Wie kommst du denn darauf? Die externen foren zu checken ist nur nicht meine einzige Aufgabe - und neben Buffed gibt es da noch einige andere 



amnie schrieb:


> ok gut nur ein satz davon hat tatsächlich meine frage beantwortet, aber danke auf jeden fall. nen link mit ner quelle wäre ganz nett, weils eben wie gesagt auch von 'offiziellen' aufm lodestone-forum da unterschiedliche auskunft zu gibt. ich hätte da schon ganz gerne etwas 'handfestes' bevor ich meine ps4-version aktiviere und dann merke, dass meine ps3-version nicht mehr funktioniert.
> 
> generell denke ich, wird es nicht bekannt genug gemacht, dass die ps3 version bei dem umsonst-tranfer dann nicht mehr funktioniert. ich hoffe, da gibts dann vor dem tatsächlichen vorgang mehrmalige fette warnungen.
> 
> aber gut, meine frage bezog sich ja eh auf die kaufversion, nicht auf die transferoption.

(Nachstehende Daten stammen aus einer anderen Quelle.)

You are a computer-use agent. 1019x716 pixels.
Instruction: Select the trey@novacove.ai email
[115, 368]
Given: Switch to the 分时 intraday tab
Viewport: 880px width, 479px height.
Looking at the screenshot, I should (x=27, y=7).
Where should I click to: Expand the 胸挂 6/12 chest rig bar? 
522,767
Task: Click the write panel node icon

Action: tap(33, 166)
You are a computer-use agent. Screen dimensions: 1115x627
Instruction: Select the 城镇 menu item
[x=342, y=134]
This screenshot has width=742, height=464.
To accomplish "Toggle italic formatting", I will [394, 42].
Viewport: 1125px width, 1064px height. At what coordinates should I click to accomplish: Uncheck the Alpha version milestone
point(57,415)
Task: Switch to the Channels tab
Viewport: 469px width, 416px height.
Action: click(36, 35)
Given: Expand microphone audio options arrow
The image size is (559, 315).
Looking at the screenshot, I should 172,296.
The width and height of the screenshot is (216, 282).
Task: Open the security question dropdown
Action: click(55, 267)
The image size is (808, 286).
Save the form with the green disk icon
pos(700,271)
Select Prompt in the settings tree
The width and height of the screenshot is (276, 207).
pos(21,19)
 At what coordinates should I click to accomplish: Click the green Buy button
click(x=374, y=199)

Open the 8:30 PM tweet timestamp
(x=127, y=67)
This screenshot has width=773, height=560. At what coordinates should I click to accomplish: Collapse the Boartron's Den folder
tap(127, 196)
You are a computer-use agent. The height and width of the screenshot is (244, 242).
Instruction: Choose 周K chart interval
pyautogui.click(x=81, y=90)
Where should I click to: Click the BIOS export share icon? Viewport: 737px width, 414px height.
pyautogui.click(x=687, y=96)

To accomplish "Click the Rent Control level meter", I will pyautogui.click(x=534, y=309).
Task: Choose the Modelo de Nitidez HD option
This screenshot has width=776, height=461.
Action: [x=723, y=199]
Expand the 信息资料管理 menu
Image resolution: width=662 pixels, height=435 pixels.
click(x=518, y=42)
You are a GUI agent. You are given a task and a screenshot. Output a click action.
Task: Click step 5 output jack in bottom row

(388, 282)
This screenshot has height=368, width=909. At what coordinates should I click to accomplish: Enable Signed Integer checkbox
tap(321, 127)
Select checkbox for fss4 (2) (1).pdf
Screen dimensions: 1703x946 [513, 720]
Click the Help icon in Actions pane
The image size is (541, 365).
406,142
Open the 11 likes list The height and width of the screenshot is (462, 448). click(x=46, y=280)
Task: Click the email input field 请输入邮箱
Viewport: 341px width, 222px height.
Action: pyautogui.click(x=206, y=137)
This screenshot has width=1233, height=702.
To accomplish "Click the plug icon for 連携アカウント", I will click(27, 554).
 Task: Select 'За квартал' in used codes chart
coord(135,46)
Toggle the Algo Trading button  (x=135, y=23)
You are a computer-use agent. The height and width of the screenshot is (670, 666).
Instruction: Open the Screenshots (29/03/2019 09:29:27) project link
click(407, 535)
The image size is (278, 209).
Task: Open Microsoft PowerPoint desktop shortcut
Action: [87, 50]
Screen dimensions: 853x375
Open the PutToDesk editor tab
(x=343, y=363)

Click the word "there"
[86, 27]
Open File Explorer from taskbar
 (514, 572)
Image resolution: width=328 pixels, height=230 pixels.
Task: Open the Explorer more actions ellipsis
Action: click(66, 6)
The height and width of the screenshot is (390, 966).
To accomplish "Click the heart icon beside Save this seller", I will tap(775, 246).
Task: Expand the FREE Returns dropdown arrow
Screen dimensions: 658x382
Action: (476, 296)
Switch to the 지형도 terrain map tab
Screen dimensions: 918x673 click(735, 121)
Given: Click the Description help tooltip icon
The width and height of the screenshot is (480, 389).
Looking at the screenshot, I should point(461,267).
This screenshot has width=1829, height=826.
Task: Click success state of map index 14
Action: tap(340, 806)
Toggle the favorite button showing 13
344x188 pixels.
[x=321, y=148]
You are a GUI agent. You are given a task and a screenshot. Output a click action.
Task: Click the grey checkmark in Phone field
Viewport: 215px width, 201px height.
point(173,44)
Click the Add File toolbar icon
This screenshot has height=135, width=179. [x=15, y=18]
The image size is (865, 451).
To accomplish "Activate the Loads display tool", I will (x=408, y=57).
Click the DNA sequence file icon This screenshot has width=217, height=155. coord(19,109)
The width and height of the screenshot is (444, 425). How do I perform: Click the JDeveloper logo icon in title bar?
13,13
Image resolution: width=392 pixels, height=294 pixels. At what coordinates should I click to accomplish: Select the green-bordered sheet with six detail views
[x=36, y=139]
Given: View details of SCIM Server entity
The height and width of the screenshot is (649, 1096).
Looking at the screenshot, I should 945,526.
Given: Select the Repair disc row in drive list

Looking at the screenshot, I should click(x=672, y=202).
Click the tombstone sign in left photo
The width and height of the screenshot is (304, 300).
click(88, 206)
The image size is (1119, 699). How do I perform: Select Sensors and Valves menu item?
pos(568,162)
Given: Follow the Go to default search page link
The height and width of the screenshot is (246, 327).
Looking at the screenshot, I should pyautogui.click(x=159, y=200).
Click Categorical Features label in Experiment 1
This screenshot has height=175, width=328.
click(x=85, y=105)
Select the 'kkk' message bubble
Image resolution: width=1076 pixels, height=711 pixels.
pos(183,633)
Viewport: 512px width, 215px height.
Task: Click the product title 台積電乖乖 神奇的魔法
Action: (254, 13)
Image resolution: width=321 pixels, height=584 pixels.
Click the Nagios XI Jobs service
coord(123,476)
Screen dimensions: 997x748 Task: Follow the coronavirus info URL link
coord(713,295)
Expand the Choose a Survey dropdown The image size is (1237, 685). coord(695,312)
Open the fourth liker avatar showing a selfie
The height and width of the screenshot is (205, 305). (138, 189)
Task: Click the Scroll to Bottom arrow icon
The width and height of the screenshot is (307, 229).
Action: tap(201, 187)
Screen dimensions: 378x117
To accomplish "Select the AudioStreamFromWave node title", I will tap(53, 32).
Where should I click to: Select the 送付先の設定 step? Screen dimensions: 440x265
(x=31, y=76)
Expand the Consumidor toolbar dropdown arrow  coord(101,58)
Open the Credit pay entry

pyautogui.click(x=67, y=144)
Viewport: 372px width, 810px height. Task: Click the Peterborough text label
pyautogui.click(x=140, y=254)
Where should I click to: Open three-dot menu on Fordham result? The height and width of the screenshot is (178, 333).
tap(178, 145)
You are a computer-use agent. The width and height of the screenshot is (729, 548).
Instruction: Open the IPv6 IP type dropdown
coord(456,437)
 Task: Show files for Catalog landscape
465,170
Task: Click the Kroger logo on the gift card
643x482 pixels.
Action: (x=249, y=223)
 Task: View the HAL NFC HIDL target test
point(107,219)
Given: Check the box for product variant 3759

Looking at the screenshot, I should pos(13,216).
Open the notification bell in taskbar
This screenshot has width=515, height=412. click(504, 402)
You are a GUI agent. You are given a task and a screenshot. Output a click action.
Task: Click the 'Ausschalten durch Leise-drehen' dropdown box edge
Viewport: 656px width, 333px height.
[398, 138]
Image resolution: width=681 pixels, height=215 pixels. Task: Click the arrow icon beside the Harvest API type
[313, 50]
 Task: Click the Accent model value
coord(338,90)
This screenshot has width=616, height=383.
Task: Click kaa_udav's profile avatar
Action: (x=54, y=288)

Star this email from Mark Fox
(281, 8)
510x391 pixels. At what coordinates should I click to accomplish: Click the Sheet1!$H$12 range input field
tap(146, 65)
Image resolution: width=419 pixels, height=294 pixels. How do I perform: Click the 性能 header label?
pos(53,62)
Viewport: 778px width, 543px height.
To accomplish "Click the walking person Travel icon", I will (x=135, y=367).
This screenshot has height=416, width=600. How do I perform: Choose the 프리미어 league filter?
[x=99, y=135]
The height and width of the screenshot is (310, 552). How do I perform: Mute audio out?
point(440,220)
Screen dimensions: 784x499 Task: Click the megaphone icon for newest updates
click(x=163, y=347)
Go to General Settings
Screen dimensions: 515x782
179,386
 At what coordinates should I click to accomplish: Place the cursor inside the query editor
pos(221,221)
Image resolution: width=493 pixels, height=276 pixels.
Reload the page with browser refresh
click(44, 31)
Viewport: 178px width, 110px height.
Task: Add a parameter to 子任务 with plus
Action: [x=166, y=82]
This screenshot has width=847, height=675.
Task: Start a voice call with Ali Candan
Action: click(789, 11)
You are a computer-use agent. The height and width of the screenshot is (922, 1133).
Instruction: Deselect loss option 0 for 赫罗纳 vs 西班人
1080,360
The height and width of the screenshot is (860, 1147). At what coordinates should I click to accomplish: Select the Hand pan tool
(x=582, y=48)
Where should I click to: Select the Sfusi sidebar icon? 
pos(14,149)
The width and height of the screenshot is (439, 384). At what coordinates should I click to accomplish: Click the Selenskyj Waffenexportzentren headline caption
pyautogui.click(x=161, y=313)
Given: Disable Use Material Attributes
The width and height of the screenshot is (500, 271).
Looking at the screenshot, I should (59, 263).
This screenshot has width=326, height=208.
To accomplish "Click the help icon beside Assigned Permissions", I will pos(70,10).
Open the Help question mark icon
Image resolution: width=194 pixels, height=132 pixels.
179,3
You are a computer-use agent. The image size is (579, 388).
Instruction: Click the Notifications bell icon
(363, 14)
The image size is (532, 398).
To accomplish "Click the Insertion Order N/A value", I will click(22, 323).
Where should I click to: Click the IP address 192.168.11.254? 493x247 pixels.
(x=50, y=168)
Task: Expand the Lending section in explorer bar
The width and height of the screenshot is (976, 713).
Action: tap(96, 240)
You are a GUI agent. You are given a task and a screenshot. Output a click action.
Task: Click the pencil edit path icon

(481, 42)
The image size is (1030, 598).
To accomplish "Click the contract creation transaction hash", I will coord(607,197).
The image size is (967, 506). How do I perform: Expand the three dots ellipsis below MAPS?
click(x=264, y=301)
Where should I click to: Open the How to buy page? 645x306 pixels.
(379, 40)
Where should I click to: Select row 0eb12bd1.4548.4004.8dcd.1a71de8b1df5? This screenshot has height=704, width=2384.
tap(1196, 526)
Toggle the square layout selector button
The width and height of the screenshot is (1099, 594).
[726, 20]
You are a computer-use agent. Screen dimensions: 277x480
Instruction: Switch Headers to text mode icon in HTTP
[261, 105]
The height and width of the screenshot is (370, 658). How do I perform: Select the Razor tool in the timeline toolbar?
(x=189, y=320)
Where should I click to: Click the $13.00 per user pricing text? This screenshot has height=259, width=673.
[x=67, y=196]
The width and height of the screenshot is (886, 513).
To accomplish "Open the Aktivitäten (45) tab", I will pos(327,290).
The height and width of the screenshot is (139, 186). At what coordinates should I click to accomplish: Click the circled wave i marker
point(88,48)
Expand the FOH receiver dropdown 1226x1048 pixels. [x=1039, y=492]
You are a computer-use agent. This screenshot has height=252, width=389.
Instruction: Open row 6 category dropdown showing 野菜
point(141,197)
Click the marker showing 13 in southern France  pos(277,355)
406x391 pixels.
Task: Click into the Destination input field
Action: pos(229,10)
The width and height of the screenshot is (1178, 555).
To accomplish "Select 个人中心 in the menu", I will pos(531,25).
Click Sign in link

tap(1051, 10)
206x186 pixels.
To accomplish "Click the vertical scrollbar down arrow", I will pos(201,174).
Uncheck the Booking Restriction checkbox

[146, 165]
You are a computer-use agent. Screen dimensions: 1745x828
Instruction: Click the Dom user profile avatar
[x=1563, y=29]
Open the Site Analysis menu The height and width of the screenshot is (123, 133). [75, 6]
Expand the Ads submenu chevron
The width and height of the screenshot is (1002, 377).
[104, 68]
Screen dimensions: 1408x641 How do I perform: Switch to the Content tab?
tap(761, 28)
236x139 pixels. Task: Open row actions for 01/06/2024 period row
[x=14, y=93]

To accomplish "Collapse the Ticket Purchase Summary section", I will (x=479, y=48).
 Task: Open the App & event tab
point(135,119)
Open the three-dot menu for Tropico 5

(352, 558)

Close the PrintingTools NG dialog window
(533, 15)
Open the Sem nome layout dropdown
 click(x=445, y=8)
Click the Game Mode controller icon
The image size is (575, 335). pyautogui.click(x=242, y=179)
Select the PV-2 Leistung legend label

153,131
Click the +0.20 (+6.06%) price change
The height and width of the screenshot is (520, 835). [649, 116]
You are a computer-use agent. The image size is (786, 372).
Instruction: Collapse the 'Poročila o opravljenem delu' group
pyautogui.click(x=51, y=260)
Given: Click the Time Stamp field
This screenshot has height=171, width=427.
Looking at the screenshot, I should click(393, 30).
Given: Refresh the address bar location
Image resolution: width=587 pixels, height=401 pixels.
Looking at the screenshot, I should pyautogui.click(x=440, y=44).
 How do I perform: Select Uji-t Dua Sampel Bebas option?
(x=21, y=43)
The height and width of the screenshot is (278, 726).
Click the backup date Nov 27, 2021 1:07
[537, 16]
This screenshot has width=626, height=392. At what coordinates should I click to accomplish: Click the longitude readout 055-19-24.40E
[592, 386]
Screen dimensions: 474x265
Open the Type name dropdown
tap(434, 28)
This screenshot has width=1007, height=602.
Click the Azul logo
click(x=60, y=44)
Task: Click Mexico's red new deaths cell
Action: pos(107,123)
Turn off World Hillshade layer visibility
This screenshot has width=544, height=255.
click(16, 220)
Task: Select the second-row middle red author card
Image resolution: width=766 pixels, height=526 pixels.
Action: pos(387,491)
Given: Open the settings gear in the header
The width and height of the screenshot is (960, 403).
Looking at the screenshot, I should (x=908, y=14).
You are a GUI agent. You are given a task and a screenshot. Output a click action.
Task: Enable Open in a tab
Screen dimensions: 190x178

Die PS3 Version wird nicht mehr funktionieren. Du tauschst quasi Deine PS3 version gegen eine PS4 version. Um weiterhin auf der PS3 spielen zu können, musst du erneut die PS3 Version erwerben und auf Deinem Account aktivieren. Die entsprechende Antwort findest Du auch auf der Transferseite:
http://de.finalfantasyxiv.com/pr/ps4/ps3_users/


----------



## amnie (13. Februar 2014)

moment mal, obwohl ich die ps3-version gekauft habe UND die ps4 version GEKAUFT habe, werde ich die ps3-version NICHT mehr nutzen können? hui ich glaube das könnte aber eingeklagt werden


also NOCH mal, es geht mir NUR darum, wie das ist, wenn man die* ps4-version KAUFT*, also 
_*NICHT DIE TRANSFEROPTION



*_aber super, dass ich jetzt das gleiche problem habe, wie auch dank der 'information' auf dem lodestone forum von diversen 'offiziellen', nämlich das jeder etwas anderes sagt...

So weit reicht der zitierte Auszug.